Business Taxes

Senate releases draft of the “Big, Beautiful Bill”

The Senate released its draft version of the “Big, Beautiful Bill” on June 16. While this has not been passed by the Senate yet, when it does, the bill will need to be reconciled with the House bill before any final legislation emerges. Below, D+L Tax Principal Andrew Schmidt breaks down the key differences between the House and Senate versions of the bill.


Key Differences in House vs. Senate Versions of the Bill

 

Depreciation Provisions

Bonus Depreciation

  • House: 100% expensing for qualifying property placed in service Jan. 19, 2025–Dec. 31, 2029
  • Senate: Permanently restores full 100% expensing for equipment and depreciable assets, with no phase-out

Section 179 Expensing

  • House: Raises cap to $2.5 million (phase-out at $4 million) for 2025–29, indexed for inflation
  • Senate: Matches the $2.5 million/$4 million limits on a permanent, inflation-adjusted basis

 

Research & Experimental (R&E) Expensing (§ 174)
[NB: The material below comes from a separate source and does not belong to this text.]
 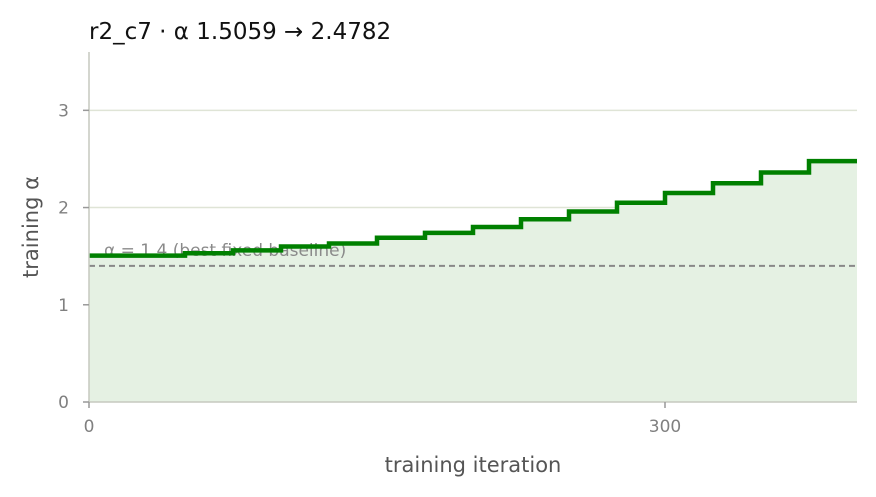 What do you see at coordinates (64, 306) in the screenshot?
I see `y-tick-label: 1` at bounding box center [64, 306].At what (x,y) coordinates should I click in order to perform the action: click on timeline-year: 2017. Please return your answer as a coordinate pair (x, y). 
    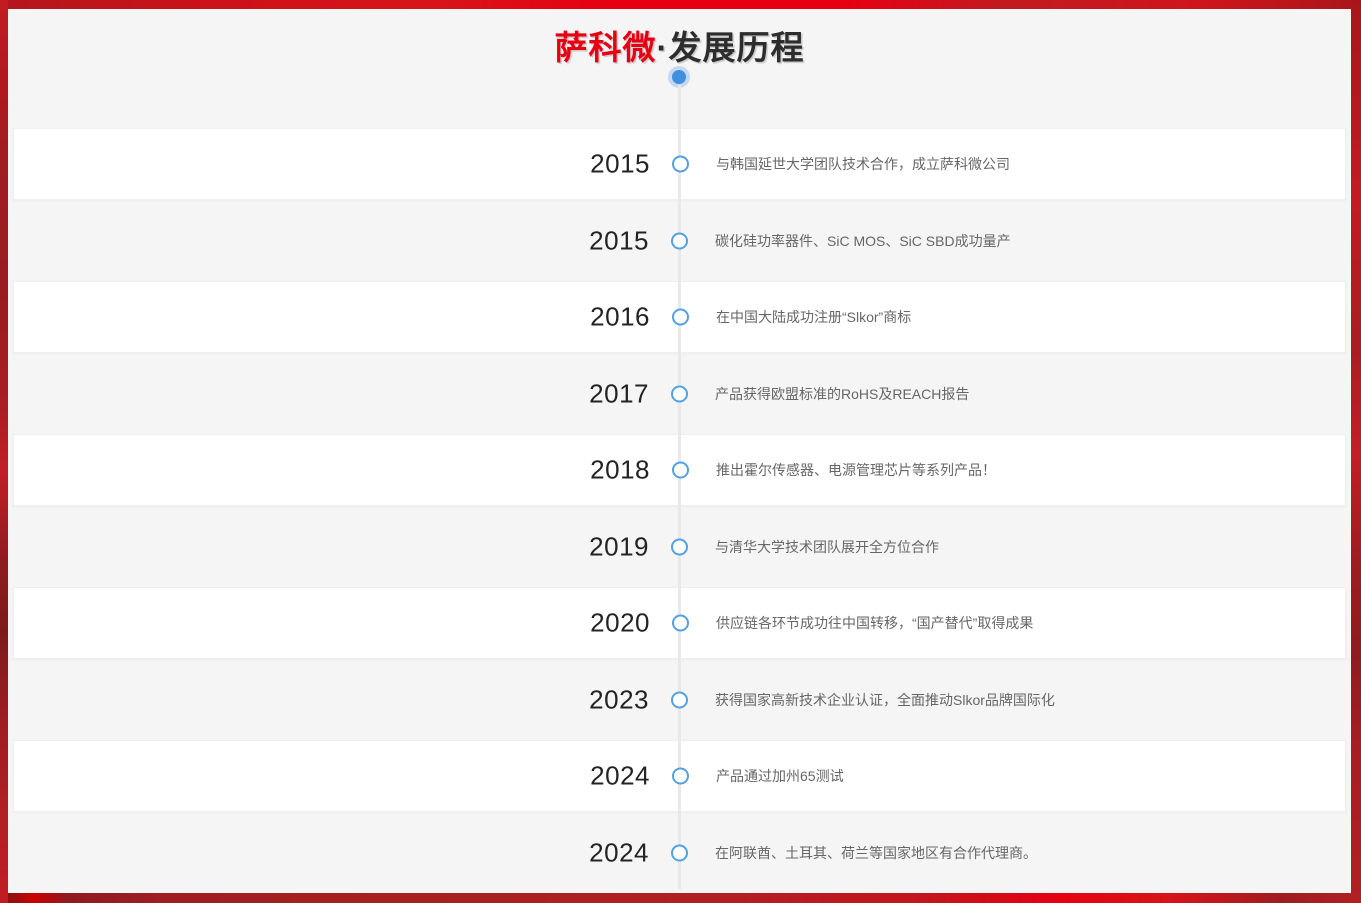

  • House: Suspends amortization of domestic R&D costs for 2025–29, creating a temporary immediate-expensing regime
  • Senate: Allows full, permanent expensing of domestic R&E costs; retains a 15-year amortization schedule for foreign R&E; adds an option to deduct unamortized R&E costs from prior years in one or two years

 

Qualified Business Income (§ 199A)

  • House: Makes a 23% deduction permanent, expands eligibility and phase-out thresholds
  • Senate: Retains a 20% deduction and adds a $400 minimum deduction

 

Business Interest Limitation (§ 163(j))

  • House: Reverts to an EBITDA-based definition of Adjusted Taxable Income (adding back depreciation/amortization) for 2025–29
  • Senate: Permanently restores the pre-2022 EBITDA-based ATI definition by removing the expiration date on the depreciation/amortization add-back

 

Energy Credits & Section 179D

Wind/Solar Credits

  • House: Accelerates expiration of wind, solar, and storage credits to 2028, with strict project-start deadlines and a 2025 sunset for residential credits
  • Senate: Phases out wind and solar credits over two years (elimination by 2028) while extending incentives for hydro, nuclear, and geothermal into the mid-2030s

Section 179D Deduction

  • House: Retains the existing deduction for energy-efficient commercial buildings
  • Senate: Repeals Section 179D for projects whose construction begins more than 12 months after enactment

 

SALT & Pass-Through Entity Tax (PTET)

  • House: Raises the SALT cap to $40,000 (phases out above certain AGI thresholds) and limits PTET deductions for most service-based pass-throughs
  • Senate: Keeps the individual SALT cap at $10,000; preserves PTET deductions but caps each owner’s benefit at their $10,000 SALT cap plus the greater of $40,000 (or $20,000 MFS) or 50% of PTET paid

 

Other Standalone Provisions

Child Tax Credit

  • House: $2,500/child through 2028, then $2,000
  • Senate: $2,200/child through 2028, indexed for inflation

Senior Deduction

  • House: $4,000 for 65+ taxpayers (phases out at 4% of MAGI), expires after 2028
  • Senate: $6,000 for 65+ taxpayers (phases out at 6% of MAGI) through 2028

Additional

  • Both versions include provisions for no taxes on tip income and certain overtime income.
  • Both versions increase the estate tax exemption to $15MM (indexed for inflation).
  • Both versions extend the 2017 tax rate structure (top rate 37%) for individuals.
  • Both versions include no change to the 21% corporate tax rate (directly).